Records provided
───
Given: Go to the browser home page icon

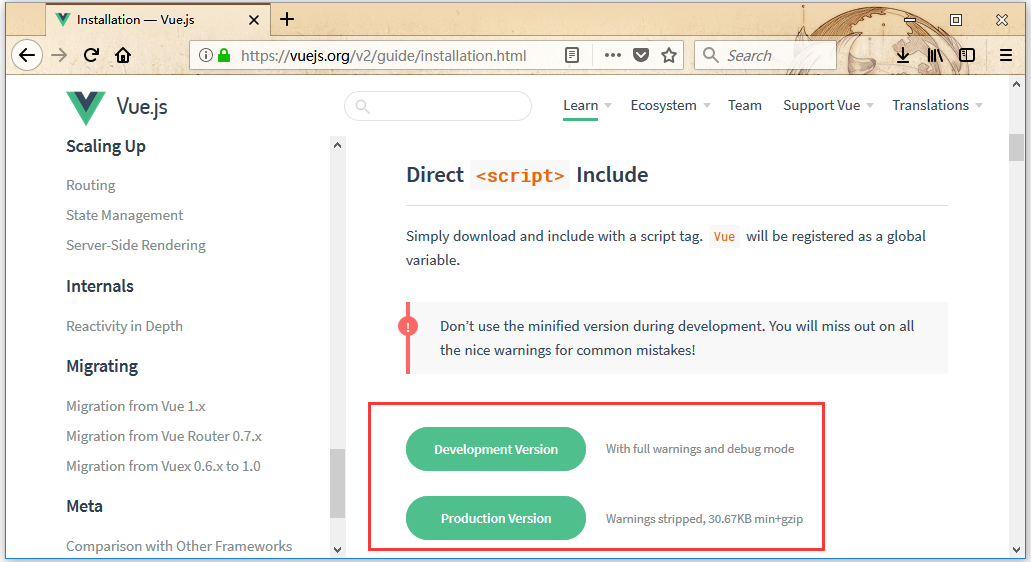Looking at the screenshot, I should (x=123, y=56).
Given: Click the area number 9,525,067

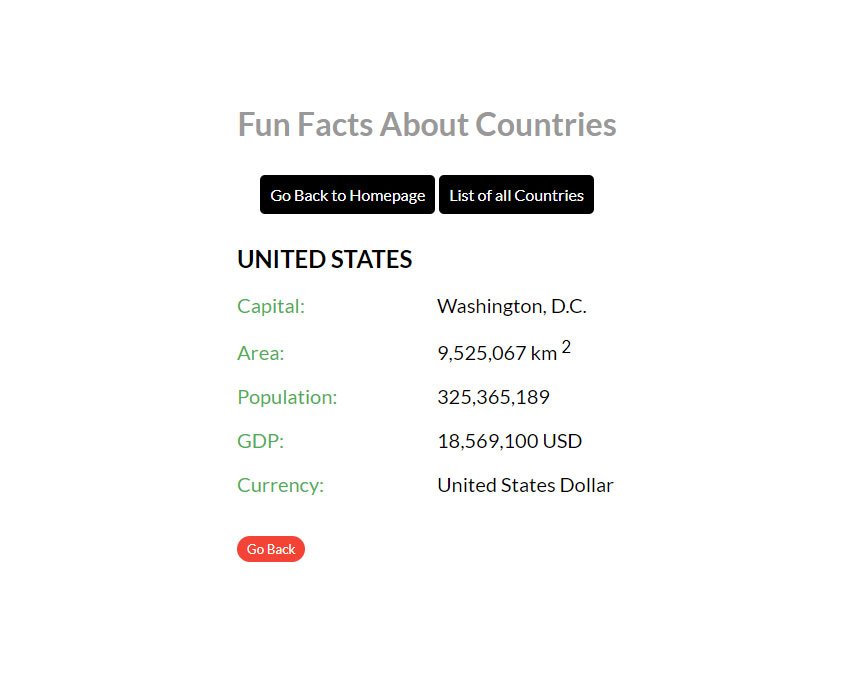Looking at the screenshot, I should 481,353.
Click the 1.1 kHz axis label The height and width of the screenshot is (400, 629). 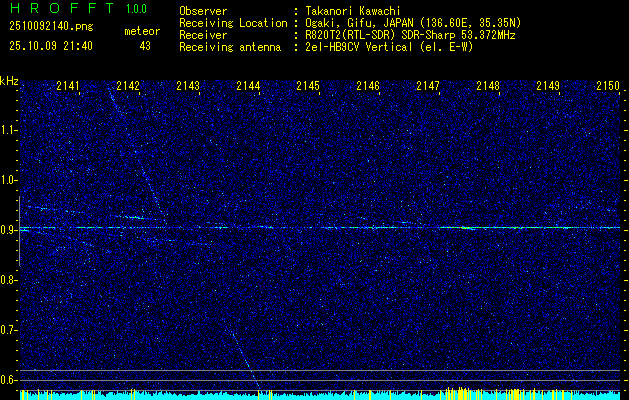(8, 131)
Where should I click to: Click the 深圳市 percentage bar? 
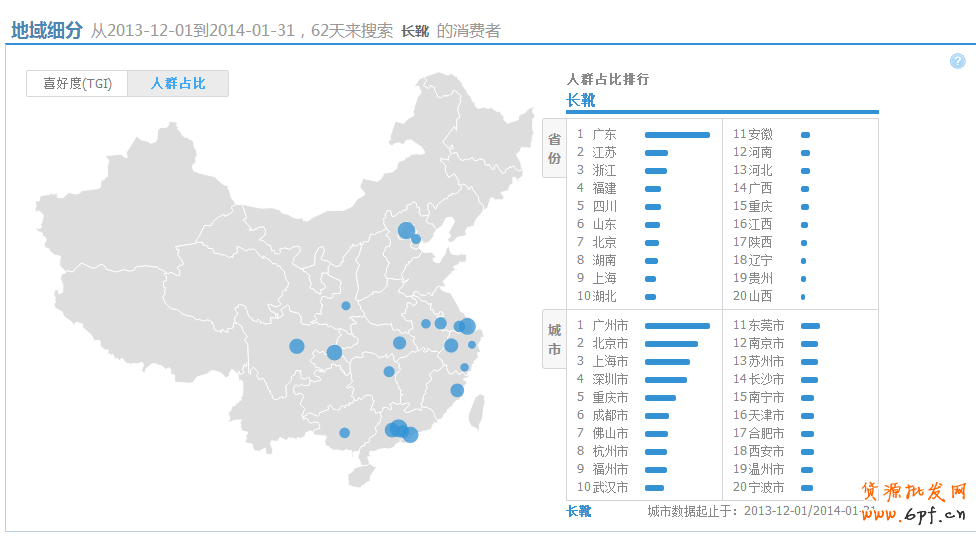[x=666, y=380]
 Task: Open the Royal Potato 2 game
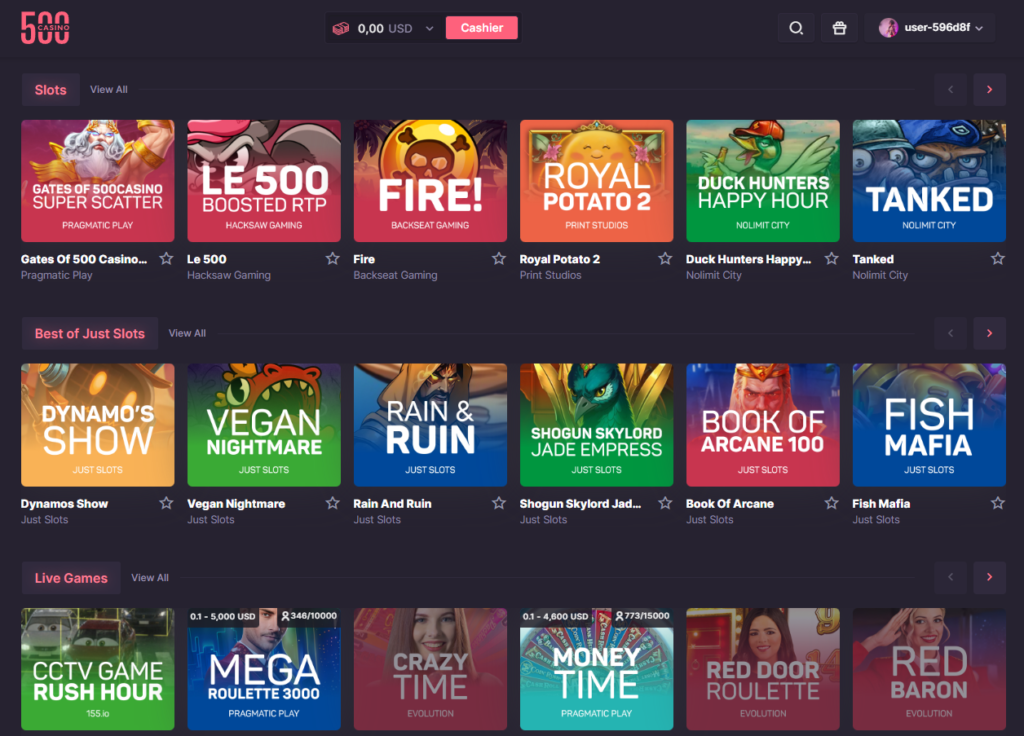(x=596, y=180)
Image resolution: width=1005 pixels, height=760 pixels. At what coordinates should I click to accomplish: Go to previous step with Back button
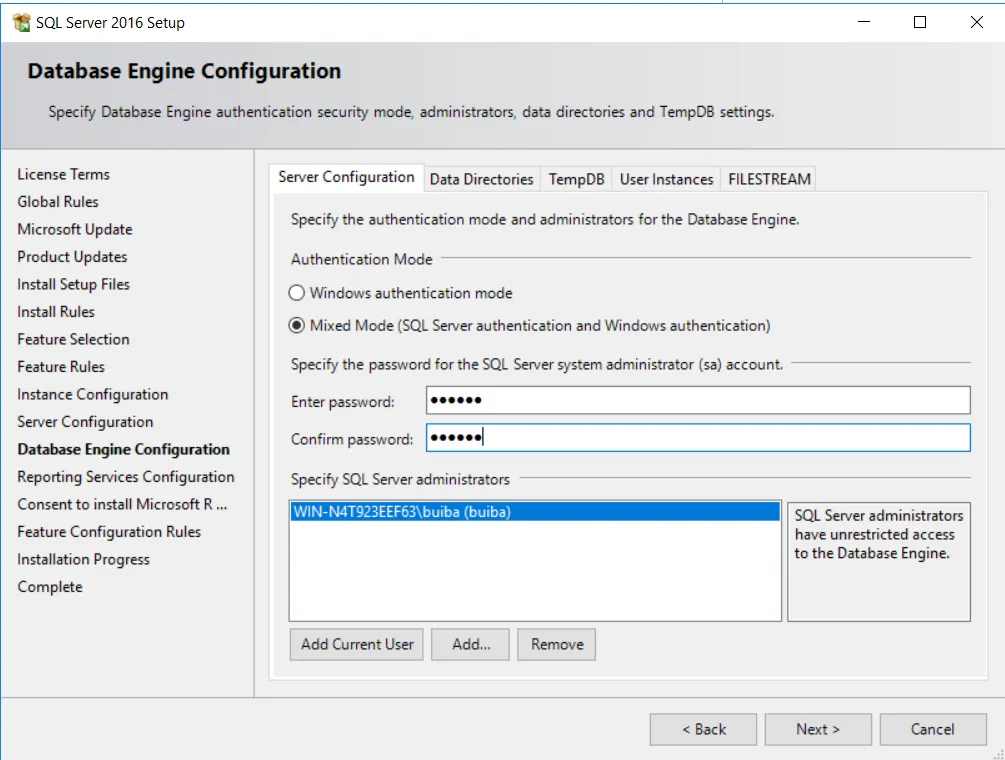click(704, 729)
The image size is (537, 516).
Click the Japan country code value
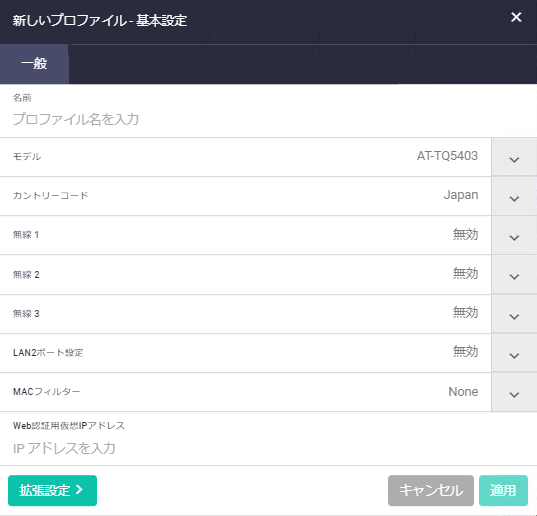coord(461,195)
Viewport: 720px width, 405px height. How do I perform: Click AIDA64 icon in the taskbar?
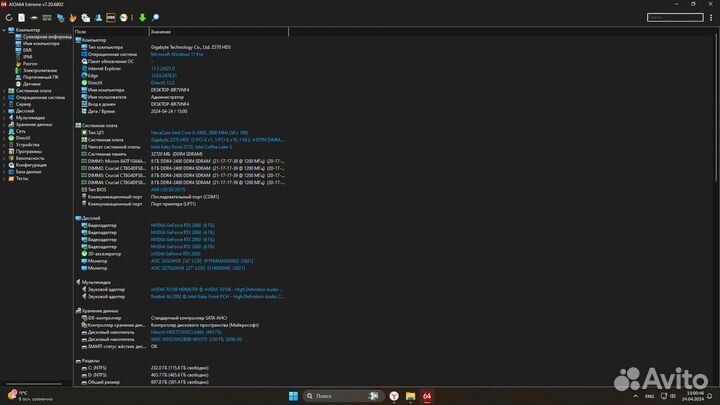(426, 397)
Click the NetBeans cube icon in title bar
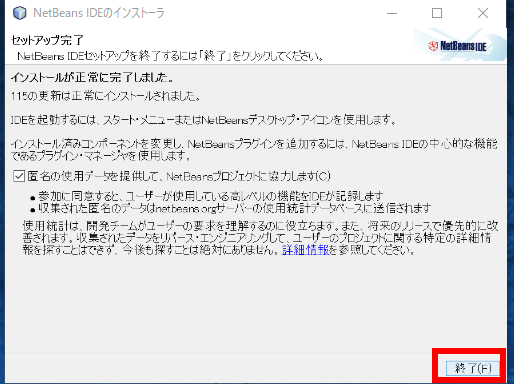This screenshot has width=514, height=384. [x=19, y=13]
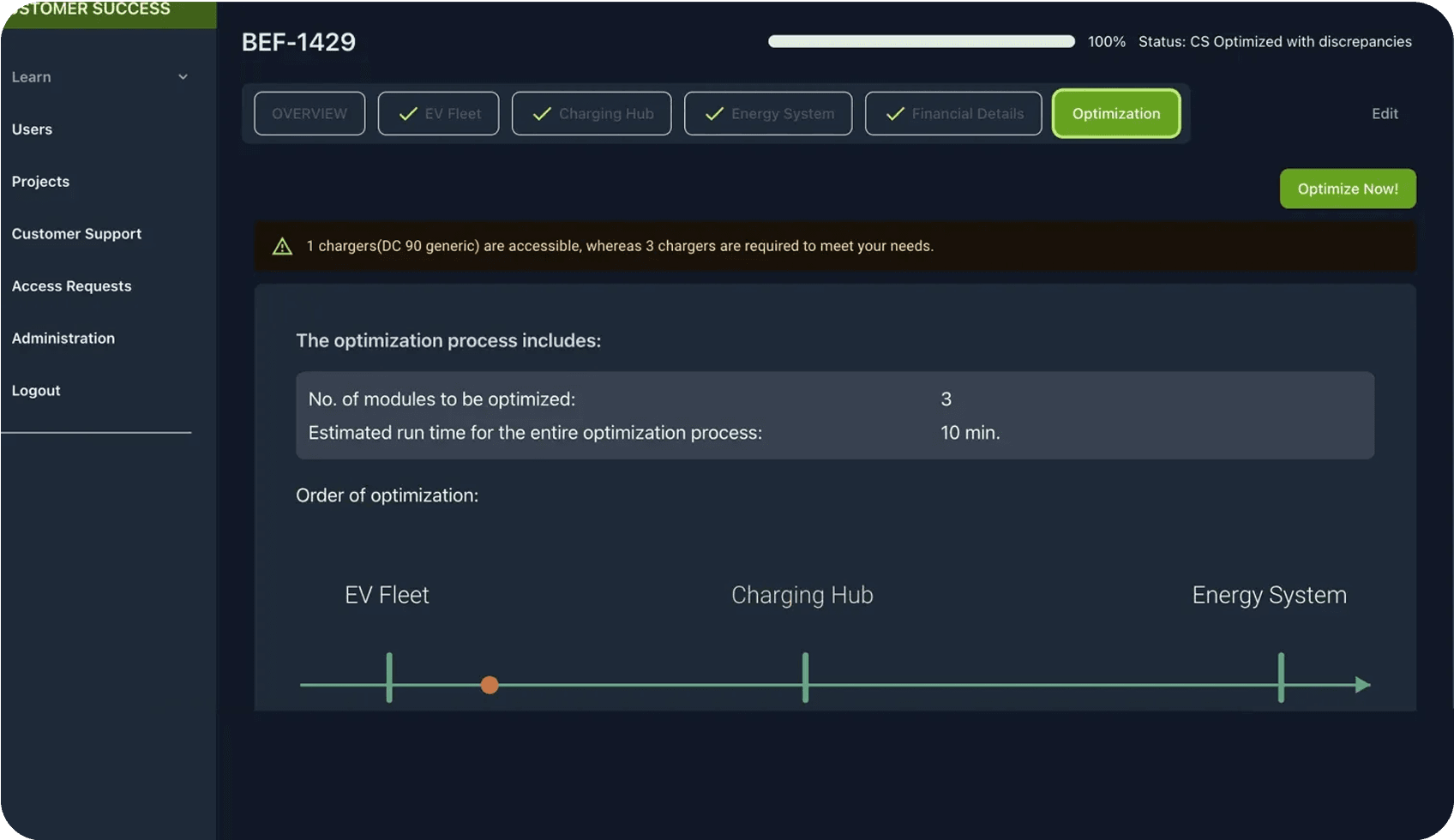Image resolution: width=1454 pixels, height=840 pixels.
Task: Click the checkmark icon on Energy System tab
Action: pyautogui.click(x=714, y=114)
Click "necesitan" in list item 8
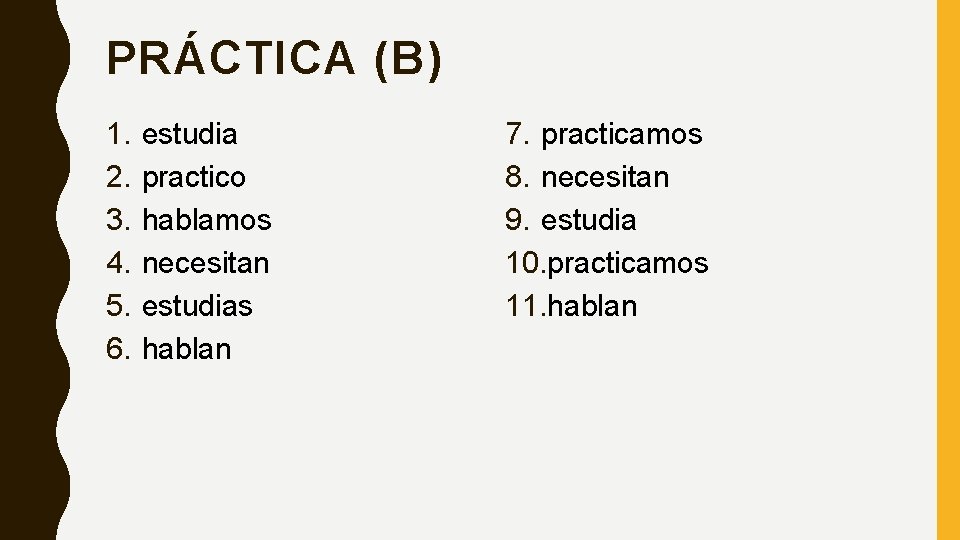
───
Work to complete
Please copy the lines above, starting at the one that holds "Viewport: 720px width, 405px" and stopping after the last line, exactly as they appear and minus the pictures.

Written answer
Viewport: 720px width, 405px height. How do I perform: Click AIDA64 icon in the taskbar?
(426, 397)
Click the NetBeans cube icon in title bar
This screenshot has width=514, height=384. [x=19, y=13]
Image resolution: width=1454 pixels, height=840 pixels.
Task: Click the checkmark icon on Energy System tab
Action: pyautogui.click(x=714, y=114)
Click "necesitan" in list item 8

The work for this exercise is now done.